What you need to do ::
1. According to the remarks on the altered letter, in what year did the House last incarcerate an offending person?
2. List every option the remarks on the altered letter give the House after it finds a person guilty of contempt.
3. Write the next part of the remarks on the altered letter, picking up right after their final sentence.

I began my remarks by trying to identify the steps in the process. I'll just go through what has happened and then I'll raise the question.
As I understand what transpired, the basic facts are not seriously in dispute. Events proceeded more or less as follows.
One, a letter was submitted to a House of Commons committee, and the letter, signed by both the minister and the two senior public servants, had a handwritten “not” inserted into it, which reversed its meaning.
Two, the minister appears at first to have told a parliamentary committee that the department did not recommend that particular grant, as the “not” in the letter indicates.
Three, it appears that when the senior public servants signed the letter, the handwritten “not” was not in it, and it was inserted later.
Four, in response to questions, the minister said she did not know how the offending “not” got into the document.
Five, the minister also later admitted that the offending “not” was put in on her instructions, but she does not know who put it there.
Six, opposition members accused the minister of deliberately misleading the House.
Seven, the minister, I believe, responded that she was not lying, but rather because she did not know who exactly put the “not” in the letter, she had answered the question truthfully, and the parliamentary secretary supported that.
Next, in his first ruling on the affair, Speaker Milliken observed that:
The full body of material gives rise to very troubling questions. Any reasonable person confronted with what appears to have transpired would necessarily be extremely concerned, if not shocked, and might well begin to doubt the integrity of certain decision-making processes. In particular, the senior CIDA officials concerned must be deeply disturbed by the doctored document they have been made to appear to have signed.
The Speaker could not take the full body of evidence into account at that point, so he did not rule that there was a prima facie case.
Finally, when the Speaker was apprised of the full body of evidence through a report, he did not go so far as to determine a prima facie case of contempt; rather, he recommended that it be referred to this committee.
I shall remind the committee that contempt of Parliament is the gravest offence that Parliament can find a private person, an official, a member, or a minister guilty of committing. The House can, after it finds a person guilty of contempt, one, leave it at that, which is the normal practice, with the finding of contempt considered adequate punishment in itself; two, expel the member or declare the seat vacant, and members have been expelled on four occasions, including Louis Riel twice, and Fred Rose, who at the time, 1947, was already in prison for contravening the Official Secrets Act; and three, the House can incarcerate the offending person, a punishment that last occurred in 1913.

Records for locating described items
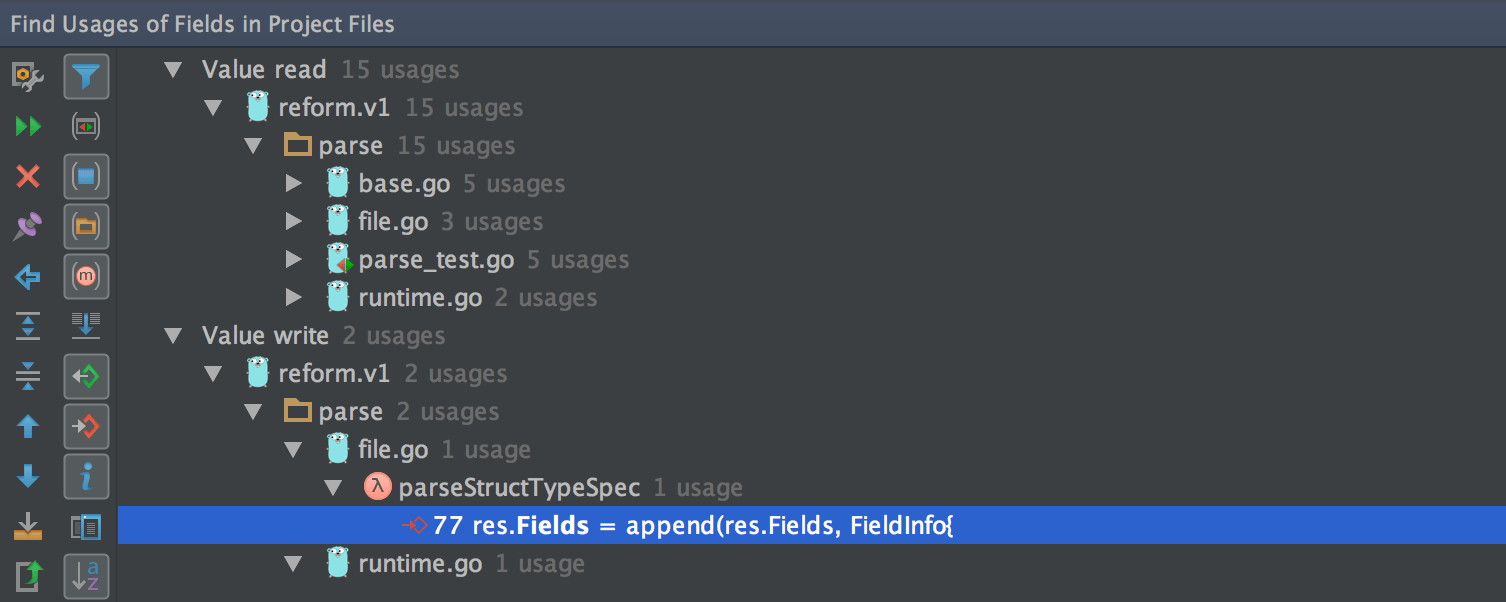1506x602 pixels.
Task: Toggle group by package folder button
Action: coord(86,227)
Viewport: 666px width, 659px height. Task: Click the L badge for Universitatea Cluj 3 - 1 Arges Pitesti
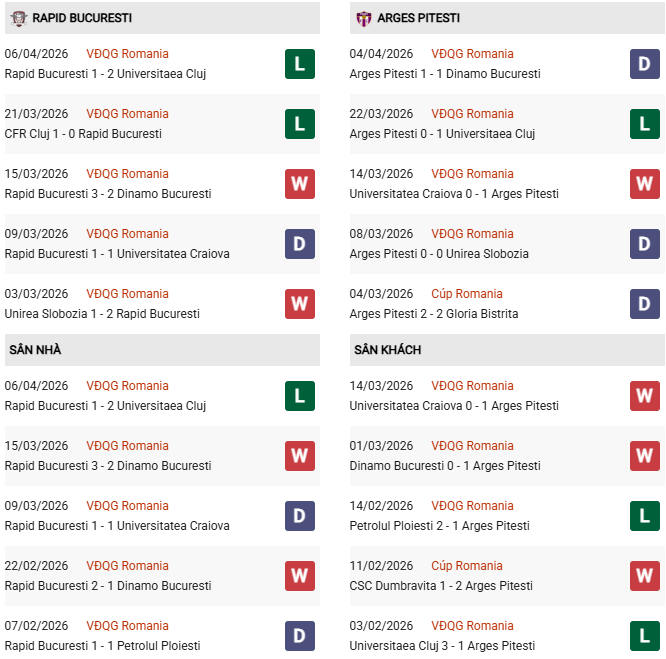click(x=645, y=636)

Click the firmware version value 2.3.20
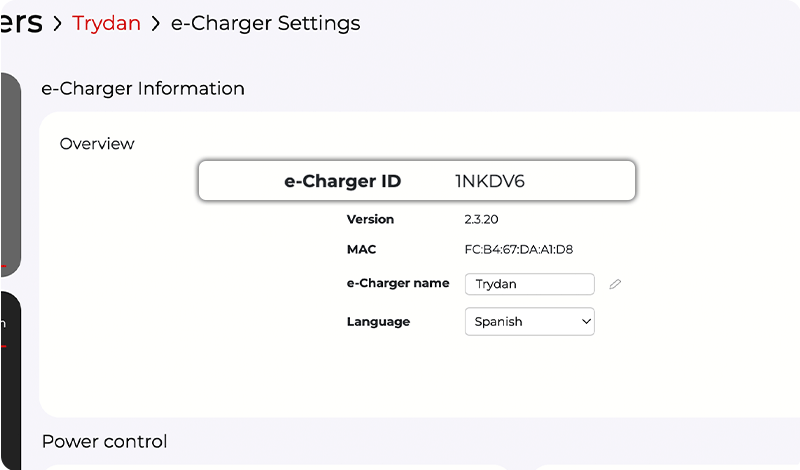point(482,219)
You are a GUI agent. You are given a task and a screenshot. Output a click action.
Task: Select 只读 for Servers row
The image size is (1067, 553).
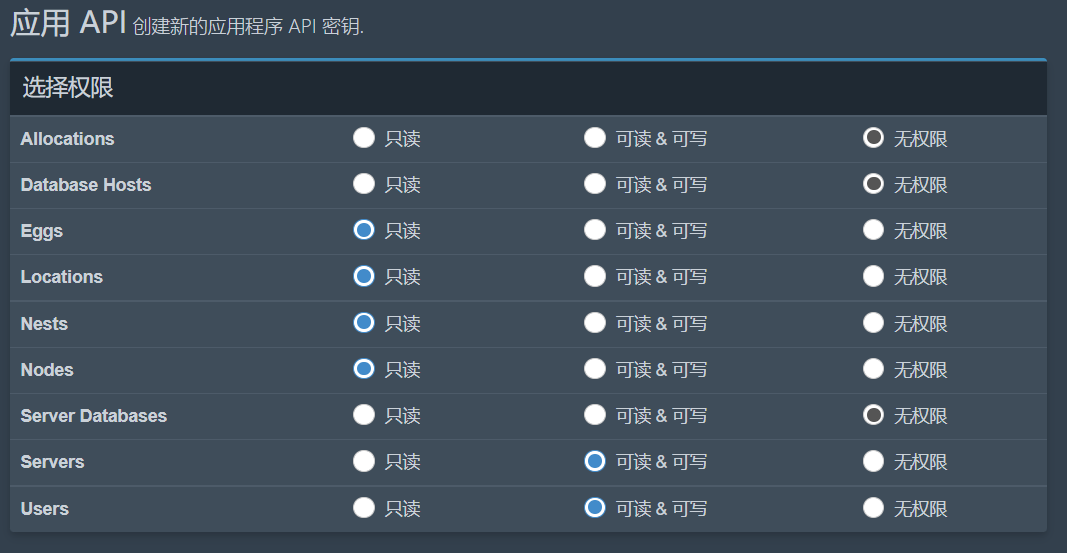364,461
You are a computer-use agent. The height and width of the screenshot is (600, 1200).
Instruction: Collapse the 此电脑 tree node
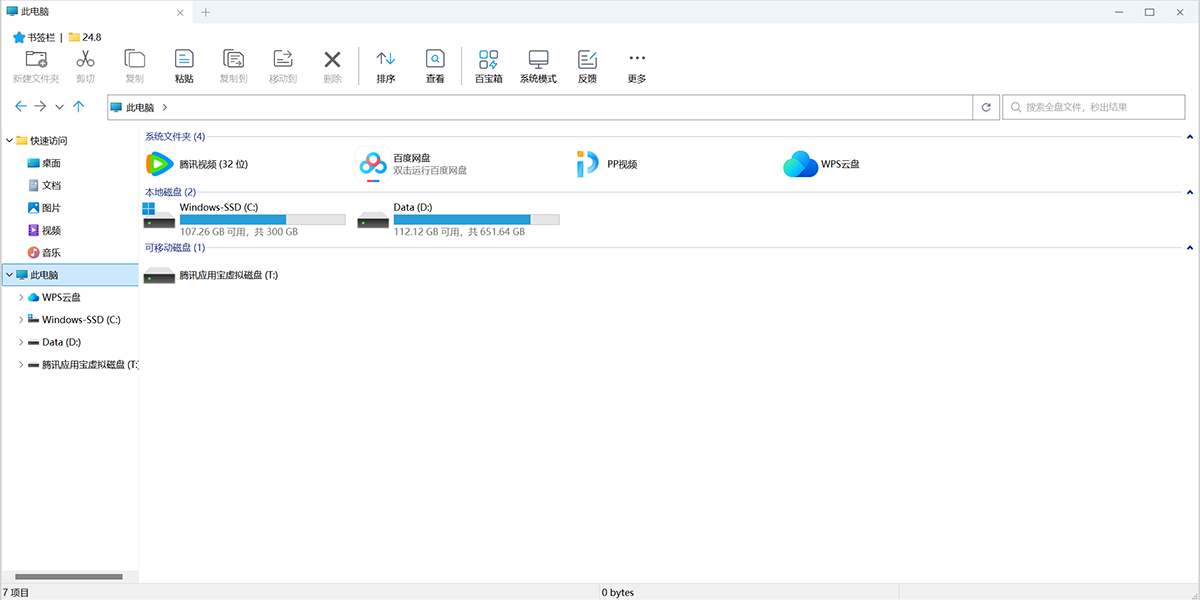[x=10, y=275]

Task-by-task outputs ::
1. 1913

2.
1. Leave it at that, with the finding of contempt considered adequate punishment in itself.
2. Expel the member or declare the seat vacant.
3. Incarcerate the offending person.

3.
I'm not going to go into the question here of whether the minister, in the added “not” case, Bev Oda, is guilty of contempt of Parliament, except I probably will, to observe that, as I understand it, she has, among other things, admitted to having misled the House. As the lawyers would put it, res ipsa loquitur, the thing speaks for itself. The doctrine of ministerial responsibility is at the core of the power and accountability of our parliamentary system. It does not matter who put the “not” in the letter. It was done in her name and apparently on her instruction. The act of doing it was falsifying a document. It fundamentally misrepresented the advice given to the minister by senior public servants. Nor does it matter whether the minister's signature was put there by a machine; it still remains her signature, and she holds responsibility for it being there.
Having said that, I want to point out to the committee that this is the second time in the not too long past that there has been a misrepresentation of the advice given by senior public servants to ministers...a misrepresentation by the minister to the House of what happened. The first was the issue of the advice given by Canada's chief statistician, Munir Sheikh, to his minister about the utility of a voluntary as compared to a compulsory survey. In that event, Mr. Sheikh had to resign to protest the misrepresentation of advice. I can go into that in more detail, but it's just history here.
Second, on this one, the public servant whose advice was misrepresented by having the “not” put in there did not resign, and it was a much smaller issue, because the compulsory survey is the core and heart of Statistics Canada's work for Canadians, for Parliament, and for everybody who needs to use statistics.
The issue of a grant like this is a much smaller issue, but again the advice given by two very senior public servants was misrepresented.
I do not believe that Canada has yet developed an adequate way to deal with ministers who break the bond of trust by misrepresenting the advice given to them by public servants. I would like to see Parliament be more active in ensuring that such a mechanism is developed.
Whether or not Ms. Oda lied to Parliament is the easy question. What to do when ministers misrepresent the advice they have been given by senior public servants, the core issue in both the Munir Sheikh and the Bev Oda affairs, is the hard one.
Thank you, Mr. Chairman.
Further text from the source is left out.